A retired Manitoba wildlife biologist is sounding the alarm over the province’s moose population.

Vince Crichton is renewing calls for an expanded hunting ban in the southern half of the province, to help protect the species.

Some portions of Manitoba are already closed to moose hunting but Crichton says the province needs to go a step further.

He says the species has been in decline over the past four decades due in part to disease, getting hit by vehicles, predation by wolves and overhunting.

"If we keep going this route there's not going to be anything left,” said Crichton. "We're in a situation today that really requires some strategies that are going to be controversial, there's no doubt about it."

Crichton said the entire southern portion of the province, anything south of a line between The Pas and Bissett, should be closed to licensed hunters and rights-based harvesters.

"We've got nine game hunting areas there that I looked at that have an average of 130 moose in them,” said Crichton. “There shouldn't be any form of licensed hunting or unregulated hunting in those areas."

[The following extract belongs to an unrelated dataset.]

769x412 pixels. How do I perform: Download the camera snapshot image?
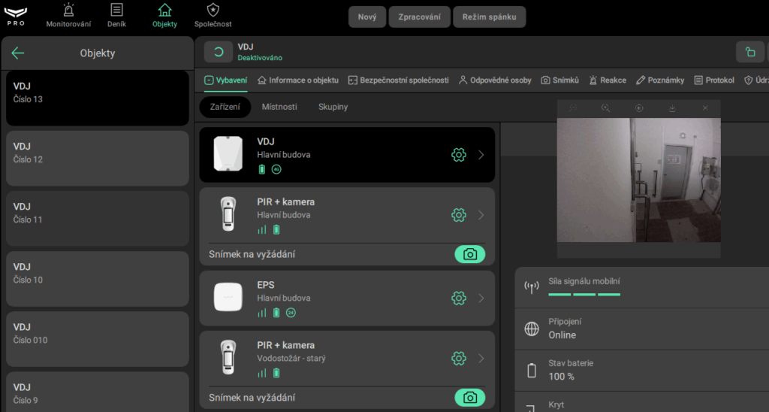pyautogui.click(x=672, y=108)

Manitoba Sustainable Development said there is a possibility additional closures could be added if it’s determined they could help the population.

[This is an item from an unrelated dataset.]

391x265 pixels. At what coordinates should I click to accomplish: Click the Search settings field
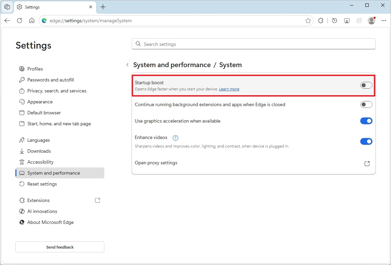coord(253,44)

Existing conservation closures in the province came through consultation with First Nations and Metis communities.

Southern Chiefs’ Organization Grand Chief Jerry Daniels doesn’t think new bans, alone, will solve the problem.

"We're not saying that we're totally opposed to it but what we're saying is that let's start to look at the real science behind it, let's look at the real reasons,” said Daniels. “At the end of the day we have the treaty right and we have to make decisions for ourselves. It can’t be unilateral and that’s really been the problem with colonial governments.”

Manitoba Metis Federation president David Chartrand said the organization won’t support any new bans, adding hunters want existing bans ended.

"We want to start eating our moose meat again,” said Chartrand. “We want to go back to that because we're missing that, it helps health-wise, it helps cost-wise. Our people miss that. I miss eating moose meat myself, personally."

Crichton has a meeting with Sustainable Development Minister Rochelle Squires in January to discuss the moose population.